Las imágenes ya no se forman [como en Estereozen] de enormes metáforas, anacolutos o hiperbatones (juegos de rompecabezas a ratos), y me fui concentrando en esta pulsión más narrativa. Entonces aparece Cuaderno de Yorkshire [que le valió un premio en España y ser publicado por el reconocido sello valenciano Pre-Textos], donde hay partes medio disparatadas pero otras que buscan la delicadeza, de modo puntillista, y que quizás se asemeja en ese sentido a lo que estaba en mis primeros libros.

—Luego te fuiste a Inglaterra, a hacer un doctorado, ¿no quedaba más que irte?

—Ahí se mezclaron una serie de coordenadas personales: hablaba todo el día en inglés, a los pocos meses terminé con mi novia después de tres años de relación, y eso fue significativo en términos de aislamiento. La sensación de extrañamiento fue muy potente: no encajaba en la comunidad latina de Leeds, me confundían con filipino, no calzaba en la idea que tenían de un extranjero (aunque Inglaterra no sea un país racista, sí es un país racializado). Y eso me permitió retratarme en la mirada de los demás. Por otro lado, está la lectura de poesía británica, que a diferencia de la latinoamericana (como conjunto) tiene un cierto enfoque narrativo.

Y yo, que estaba como en shock, lo que necesitaba era contar. Luego, donde hay mayor despliegue del lenguaje, con una preocupación además por la precisión de las imágenes, es en el Yaraví para cantar bajo los cielos del norte [con el que ganó el Premio Casa de las Américas], que es un libro que me da pena que no haya tenido mayor difusión aquí (hay la edición cubana y una que se hizo en Nueva York, pero de la que solo tengo un ejemplar). Estos dos libros tienen esa conexión, retratan un cambio de perspectiva y de sensibilidad, un camino narrativo.

Luego volviste al país

Y ahí surgen unos textos más. Un hombre lento [que ganó un accésit en España y fue publicado nuevamente por Pre-Textos] y Fantasías animadas de ayer y alrededores [que recibió el Premio Aurelio Espinosa Pólit de la PUCE]. Ambos implican el reacoplarse al Ecuador, están marcados por el retorno.

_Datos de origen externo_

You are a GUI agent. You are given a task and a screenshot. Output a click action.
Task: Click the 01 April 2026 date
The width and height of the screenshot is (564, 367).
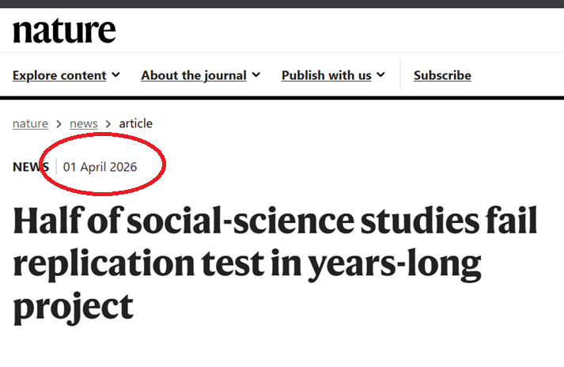[x=100, y=167]
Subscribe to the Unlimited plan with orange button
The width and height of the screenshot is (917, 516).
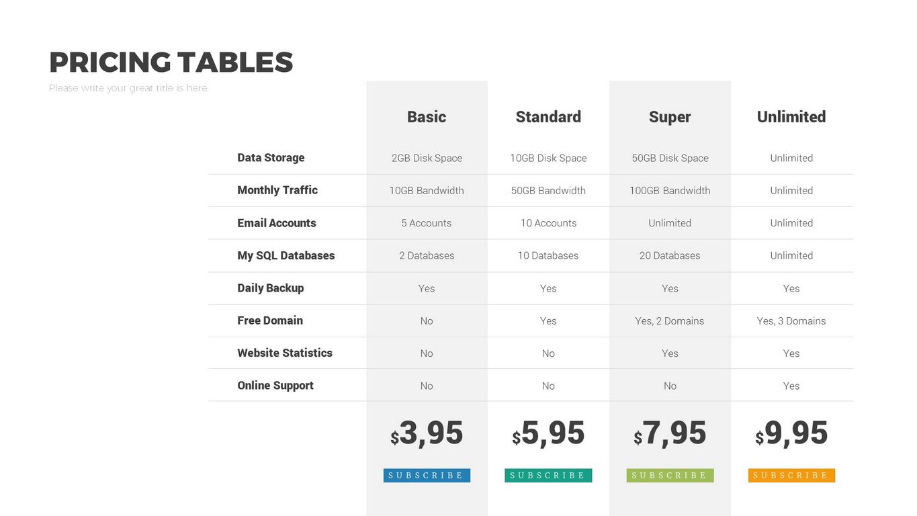[791, 476]
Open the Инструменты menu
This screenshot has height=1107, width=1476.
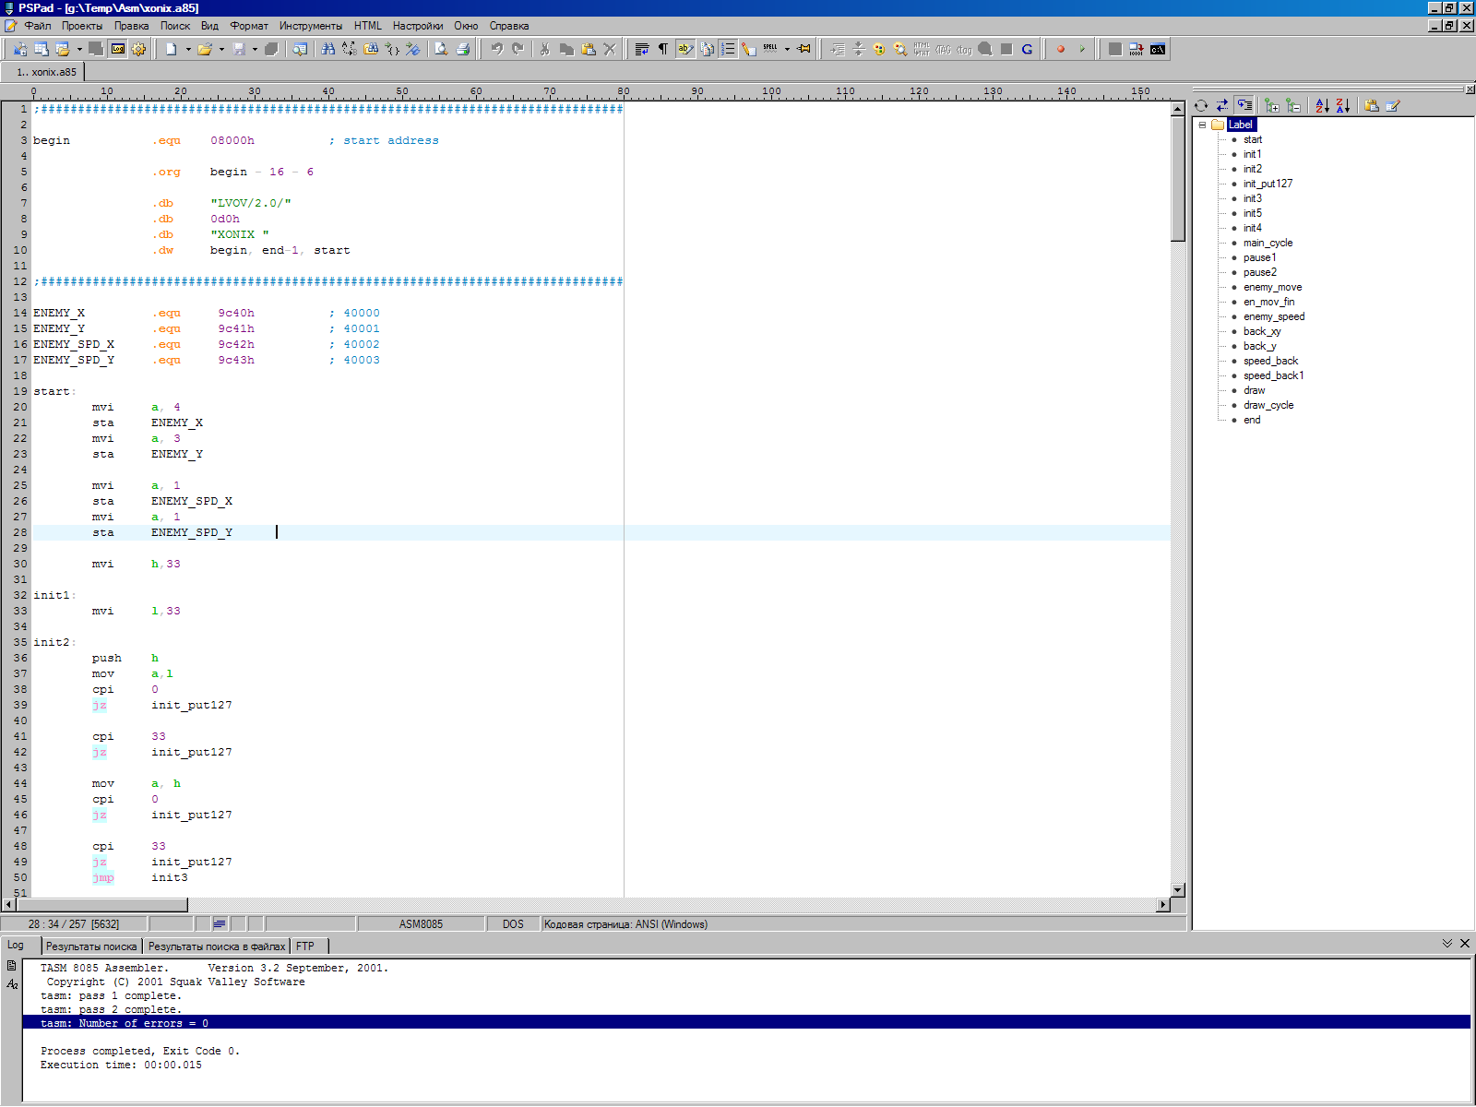310,26
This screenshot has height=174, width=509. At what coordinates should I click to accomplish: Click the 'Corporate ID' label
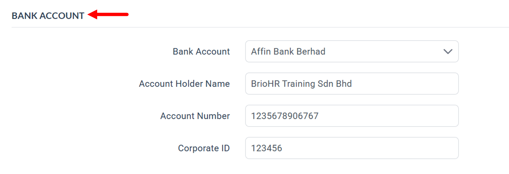[204, 148]
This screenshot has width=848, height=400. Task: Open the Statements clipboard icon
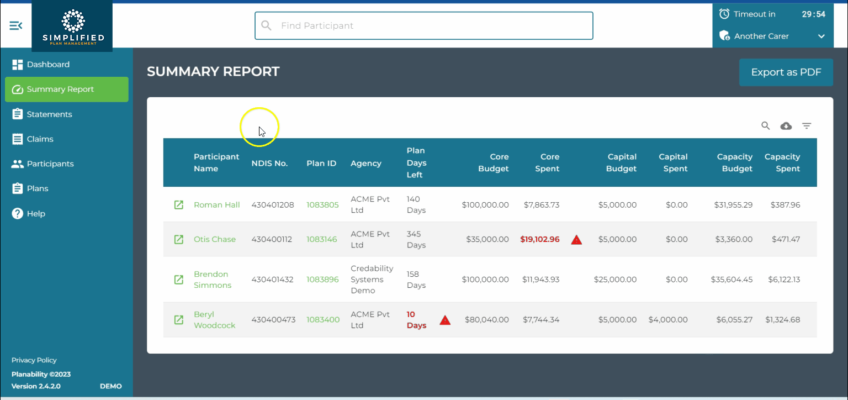pyautogui.click(x=17, y=114)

En Un hombre lento, por ejemplo, hay un pasaje en Mindo: estuve en un lugar llamado La Casa de los Colibríes y quedé arrobado por esa sensación de un lugar repleto de colibríes. Y Fantasías… tira mucho más hacia atrás, tiene que ver con la nostalgia; ahí aparece mi hija (Cora) en unos versos, aparece el parque donde paseábamos con ella y con Gabriela [Vargas, poeta guayaquileña y su pareja actual], pero siempre está mirando al mundo del pasado.

—Otra veta de tu quehacer es la traducción. ¿Cómo la entiendes en relación con la poesía?

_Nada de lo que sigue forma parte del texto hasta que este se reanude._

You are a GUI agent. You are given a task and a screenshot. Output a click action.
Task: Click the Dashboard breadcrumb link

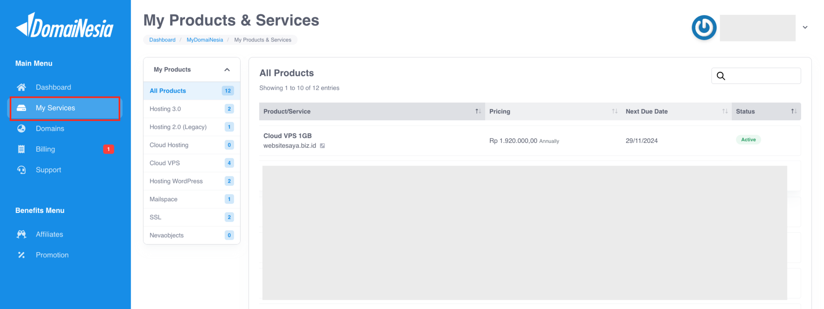tap(162, 40)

—De muy jovencito y con bastante tiempo [risas], hice traducciones de poesía norteamericana, que comenzaba en el siglo XIX, y se publicó parcialmente (sobre todo lo del siglo XX). Ahí metabolicé a muchos de esos poetas (Poe, Walt Whitman, Carl Sandburg, Edgar Lee Masters, Emily Dickinson…); me identificaba más con algunos de ellos que con otros y dependiendo del momento. Luego he hecho esporádicamente traducciones para revistas y diferentes publicaciones.

Lo que sucede con la traducción es que supone un doble o triple ejercicio de interpretación: no comprender una palabra te obliga a pensar en todo el poema varias veces, detenerte y volver a leer. Es mucho lo que te toca asimilar y metabolizas incluso más; sobre todo, la parte conceptual y las imágenes (porque para el ritmo de la lengua terminas recurriendo más al español), en las que debes sumergirte completamente.

—¿Y qué sacas de tu faceta de estudioso, de crítico o ensayista, a la que te vertiste al realizar tu doctorado?

—El momento en que haces crítica tienes que abandonar tu ego autoral. Aunque sea un poco. Lejos de quedarse en lo encomiástico, tienes que entender el texto, ver cómo funciona: ser receptivo, generoso, sin traicionar lo que se merece eso que está escrito.

—Quería preguntarte también, tal vez ya lo has respondido de cierto modo, cómo tu paternidad se ve reflejada en lo que escribes actualmente.

—Tener una hija hiperactiva supone que todo el tiempo se hace notar, siempre con ruido o algún sonido. Y al ser un escritor de trinchera, que escribe a cualquier rato, eso ingresa a la escritura: los juguetes, las películas, lo que ella arroja… todo se va colando en el texto. Aunque yo tuviera como punto de partida algo “conceptual”, de pronto van entrando todas estas cosas y el poema va tomando otra forma.